### TASK DESCRIPTION
Reproduce the entries below without change, beginning at the line that contains "Where should I click to: Click the search" and stopping after the line that contains "coord(76,13)".
[START OF DATA FOR THIS TASK]
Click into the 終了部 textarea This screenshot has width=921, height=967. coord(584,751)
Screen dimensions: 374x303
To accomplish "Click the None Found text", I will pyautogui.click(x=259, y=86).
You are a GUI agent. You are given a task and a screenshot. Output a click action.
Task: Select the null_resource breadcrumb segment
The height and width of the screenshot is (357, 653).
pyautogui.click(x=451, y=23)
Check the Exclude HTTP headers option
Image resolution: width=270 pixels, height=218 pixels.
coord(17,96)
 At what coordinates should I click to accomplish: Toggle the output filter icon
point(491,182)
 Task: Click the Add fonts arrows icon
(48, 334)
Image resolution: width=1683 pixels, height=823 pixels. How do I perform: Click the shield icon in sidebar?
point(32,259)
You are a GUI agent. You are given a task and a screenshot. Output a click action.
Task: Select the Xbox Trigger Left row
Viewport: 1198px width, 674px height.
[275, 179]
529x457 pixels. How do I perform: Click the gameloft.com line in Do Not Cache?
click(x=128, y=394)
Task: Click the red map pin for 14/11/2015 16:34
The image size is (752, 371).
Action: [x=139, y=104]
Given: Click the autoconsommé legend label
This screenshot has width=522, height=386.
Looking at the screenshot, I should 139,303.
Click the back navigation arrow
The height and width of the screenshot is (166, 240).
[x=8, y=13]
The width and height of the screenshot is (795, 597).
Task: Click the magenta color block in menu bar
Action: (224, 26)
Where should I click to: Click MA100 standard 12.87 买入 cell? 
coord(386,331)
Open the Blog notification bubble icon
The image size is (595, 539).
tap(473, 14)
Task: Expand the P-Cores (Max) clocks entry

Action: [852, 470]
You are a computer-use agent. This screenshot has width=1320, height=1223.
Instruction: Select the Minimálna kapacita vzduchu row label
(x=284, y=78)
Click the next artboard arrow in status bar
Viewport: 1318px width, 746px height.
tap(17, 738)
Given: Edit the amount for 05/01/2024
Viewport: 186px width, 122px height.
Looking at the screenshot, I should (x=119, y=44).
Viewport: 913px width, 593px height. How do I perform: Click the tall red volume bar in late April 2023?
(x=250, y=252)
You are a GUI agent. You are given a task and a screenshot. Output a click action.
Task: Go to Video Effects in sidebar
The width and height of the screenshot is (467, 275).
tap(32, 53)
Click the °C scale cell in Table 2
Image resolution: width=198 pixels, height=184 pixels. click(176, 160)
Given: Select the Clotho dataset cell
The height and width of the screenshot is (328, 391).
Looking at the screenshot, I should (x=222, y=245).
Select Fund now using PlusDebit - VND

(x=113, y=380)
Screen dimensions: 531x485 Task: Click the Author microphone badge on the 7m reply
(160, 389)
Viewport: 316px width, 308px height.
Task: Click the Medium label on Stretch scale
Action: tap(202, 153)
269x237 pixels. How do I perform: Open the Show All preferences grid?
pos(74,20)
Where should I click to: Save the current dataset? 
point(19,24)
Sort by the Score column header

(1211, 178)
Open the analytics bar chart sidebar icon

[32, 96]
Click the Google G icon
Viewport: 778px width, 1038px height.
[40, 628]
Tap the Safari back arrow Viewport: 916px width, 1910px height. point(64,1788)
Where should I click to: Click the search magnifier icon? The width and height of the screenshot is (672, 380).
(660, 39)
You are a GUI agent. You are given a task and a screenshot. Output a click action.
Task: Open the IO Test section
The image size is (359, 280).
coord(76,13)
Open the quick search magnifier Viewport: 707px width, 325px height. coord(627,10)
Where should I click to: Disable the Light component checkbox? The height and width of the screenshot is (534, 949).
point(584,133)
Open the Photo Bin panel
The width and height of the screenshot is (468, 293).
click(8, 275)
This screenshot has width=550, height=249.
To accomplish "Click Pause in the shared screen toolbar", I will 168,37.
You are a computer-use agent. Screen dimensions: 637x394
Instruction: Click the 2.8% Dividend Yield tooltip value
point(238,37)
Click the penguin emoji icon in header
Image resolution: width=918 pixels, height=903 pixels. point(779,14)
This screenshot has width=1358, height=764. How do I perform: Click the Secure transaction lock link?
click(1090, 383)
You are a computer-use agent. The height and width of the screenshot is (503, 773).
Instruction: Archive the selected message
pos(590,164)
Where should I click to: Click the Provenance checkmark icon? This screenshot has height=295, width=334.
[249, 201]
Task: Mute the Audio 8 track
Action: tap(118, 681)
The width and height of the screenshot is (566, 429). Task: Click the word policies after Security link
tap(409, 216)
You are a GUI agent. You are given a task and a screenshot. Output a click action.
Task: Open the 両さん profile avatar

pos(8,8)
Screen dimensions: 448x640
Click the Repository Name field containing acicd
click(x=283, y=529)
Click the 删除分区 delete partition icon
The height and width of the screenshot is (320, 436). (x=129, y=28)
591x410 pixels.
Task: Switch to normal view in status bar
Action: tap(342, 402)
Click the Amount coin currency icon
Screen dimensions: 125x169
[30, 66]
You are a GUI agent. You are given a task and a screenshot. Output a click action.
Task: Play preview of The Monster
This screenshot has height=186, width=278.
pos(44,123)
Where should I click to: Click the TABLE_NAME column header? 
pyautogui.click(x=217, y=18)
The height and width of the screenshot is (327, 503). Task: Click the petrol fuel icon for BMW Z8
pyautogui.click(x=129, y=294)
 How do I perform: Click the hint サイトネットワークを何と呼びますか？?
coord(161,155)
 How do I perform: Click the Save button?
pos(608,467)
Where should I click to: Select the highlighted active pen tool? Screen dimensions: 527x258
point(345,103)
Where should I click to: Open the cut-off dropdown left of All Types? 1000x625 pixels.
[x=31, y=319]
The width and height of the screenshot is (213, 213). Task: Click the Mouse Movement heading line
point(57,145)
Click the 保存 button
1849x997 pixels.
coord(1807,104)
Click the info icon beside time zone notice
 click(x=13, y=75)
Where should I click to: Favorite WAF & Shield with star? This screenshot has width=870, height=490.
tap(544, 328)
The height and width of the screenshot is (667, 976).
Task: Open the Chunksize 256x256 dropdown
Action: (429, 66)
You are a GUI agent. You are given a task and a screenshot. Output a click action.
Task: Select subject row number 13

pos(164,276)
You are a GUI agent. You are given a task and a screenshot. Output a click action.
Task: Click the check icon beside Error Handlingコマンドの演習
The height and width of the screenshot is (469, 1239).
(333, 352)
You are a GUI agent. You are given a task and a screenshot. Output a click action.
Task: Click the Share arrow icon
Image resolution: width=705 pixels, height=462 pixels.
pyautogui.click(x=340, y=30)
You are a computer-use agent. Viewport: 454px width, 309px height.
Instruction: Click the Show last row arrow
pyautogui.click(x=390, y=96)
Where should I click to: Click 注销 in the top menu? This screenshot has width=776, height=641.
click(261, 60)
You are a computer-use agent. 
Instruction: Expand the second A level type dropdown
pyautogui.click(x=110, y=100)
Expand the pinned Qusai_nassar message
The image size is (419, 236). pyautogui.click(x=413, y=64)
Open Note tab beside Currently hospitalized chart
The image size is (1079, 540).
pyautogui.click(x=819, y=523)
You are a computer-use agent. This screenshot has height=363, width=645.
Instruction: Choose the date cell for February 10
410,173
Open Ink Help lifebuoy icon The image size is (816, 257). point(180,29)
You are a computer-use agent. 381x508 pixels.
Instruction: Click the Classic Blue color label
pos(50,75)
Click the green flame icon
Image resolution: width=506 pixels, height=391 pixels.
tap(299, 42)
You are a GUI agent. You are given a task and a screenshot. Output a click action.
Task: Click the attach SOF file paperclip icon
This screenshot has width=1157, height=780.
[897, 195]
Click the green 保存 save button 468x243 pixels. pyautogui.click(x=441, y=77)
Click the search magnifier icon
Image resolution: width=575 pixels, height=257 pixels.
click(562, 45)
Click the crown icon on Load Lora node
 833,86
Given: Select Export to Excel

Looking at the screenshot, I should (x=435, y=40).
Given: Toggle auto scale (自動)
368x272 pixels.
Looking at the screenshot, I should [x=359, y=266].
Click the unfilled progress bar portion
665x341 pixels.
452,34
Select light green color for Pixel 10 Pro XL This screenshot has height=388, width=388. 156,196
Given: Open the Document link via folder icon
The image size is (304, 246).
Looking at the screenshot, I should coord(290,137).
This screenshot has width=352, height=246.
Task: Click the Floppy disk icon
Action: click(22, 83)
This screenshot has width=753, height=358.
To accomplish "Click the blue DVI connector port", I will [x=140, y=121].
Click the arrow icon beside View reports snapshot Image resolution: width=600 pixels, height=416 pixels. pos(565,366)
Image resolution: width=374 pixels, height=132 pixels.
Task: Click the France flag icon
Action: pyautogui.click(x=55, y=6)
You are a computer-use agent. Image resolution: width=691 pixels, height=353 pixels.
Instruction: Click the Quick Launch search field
[END OF DATA FOR THIS TASK]
### ANSWER TO THIS TASK
Where should I click to: Click the search magnifier icon? The width and height of the screenshot is (672, 380).
(660, 39)
You are a GUI agent. You are given a task and a screenshot. Output a click action.
Task: Open the IO Test section
The image size is (359, 280).
coord(76,13)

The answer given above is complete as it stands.